- _Listed records_:

■ ■ ■ ■

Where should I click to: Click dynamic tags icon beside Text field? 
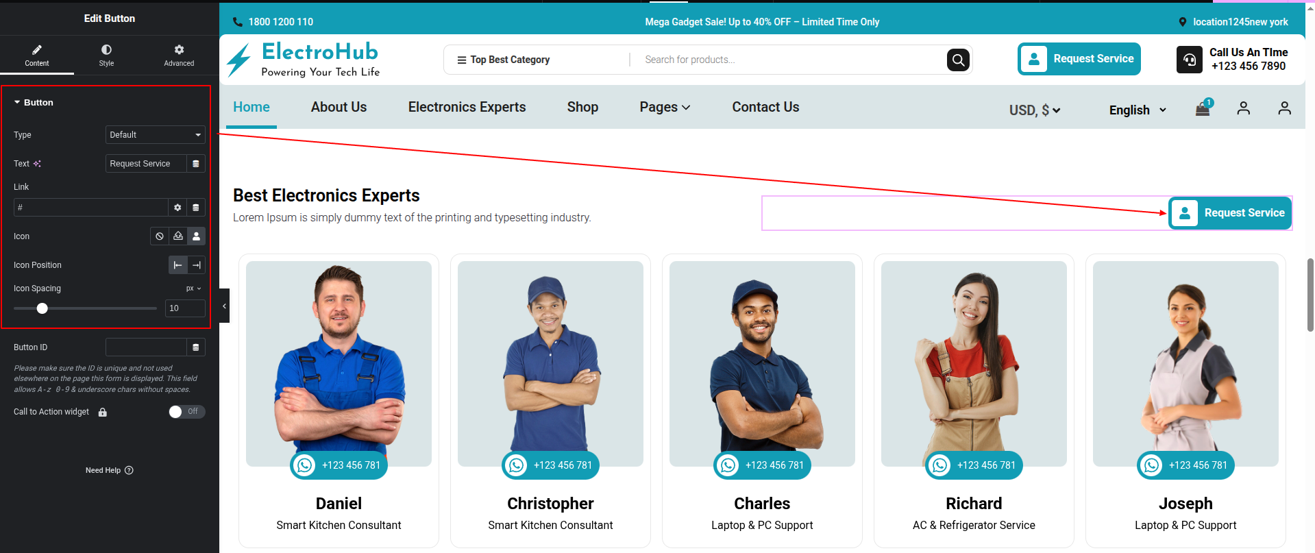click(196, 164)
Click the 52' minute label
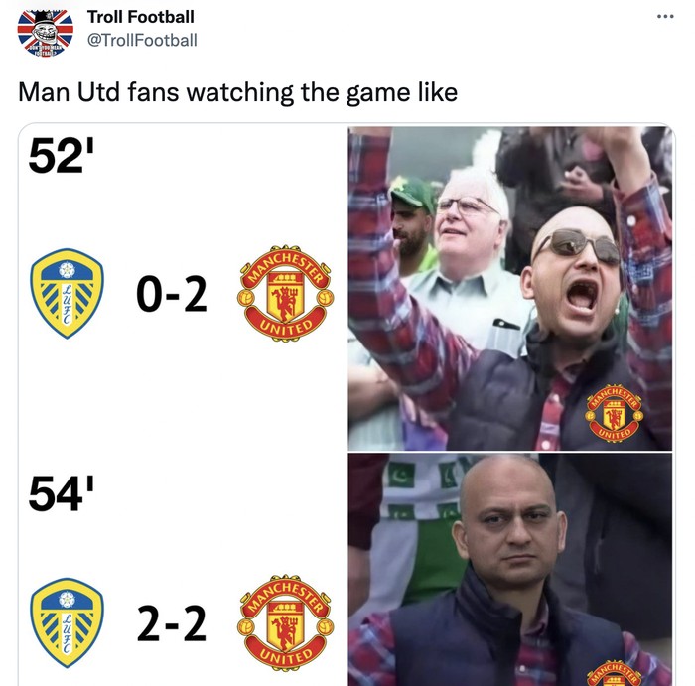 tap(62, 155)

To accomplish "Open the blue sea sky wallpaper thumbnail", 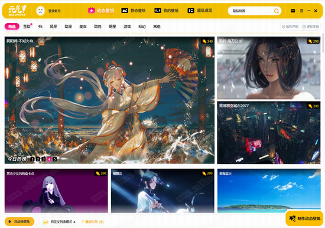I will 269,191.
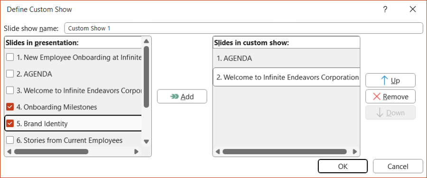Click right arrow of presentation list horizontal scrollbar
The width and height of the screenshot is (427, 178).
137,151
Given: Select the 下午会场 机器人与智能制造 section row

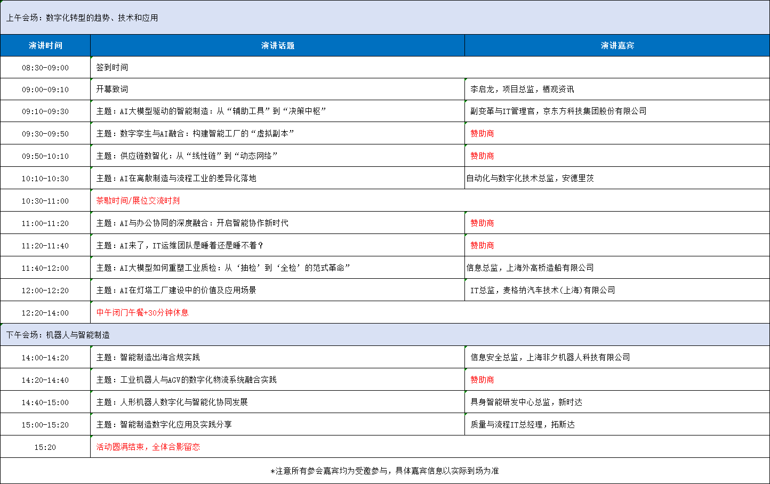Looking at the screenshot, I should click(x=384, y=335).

■ ■ ■ ■

- _What to work on_:
Please format the material from its first line through the line containing "tap(62, 155)" as a JSON list of strings, one string per line, skipping blank lines and leaving out the pictures.

- _Solved problem_:
[
  "Where should I click to: Click dynamic tags icon beside Text field? ",
  "click(196, 164)",
  "Click the 52' minute label",
  " tap(62, 155)"
]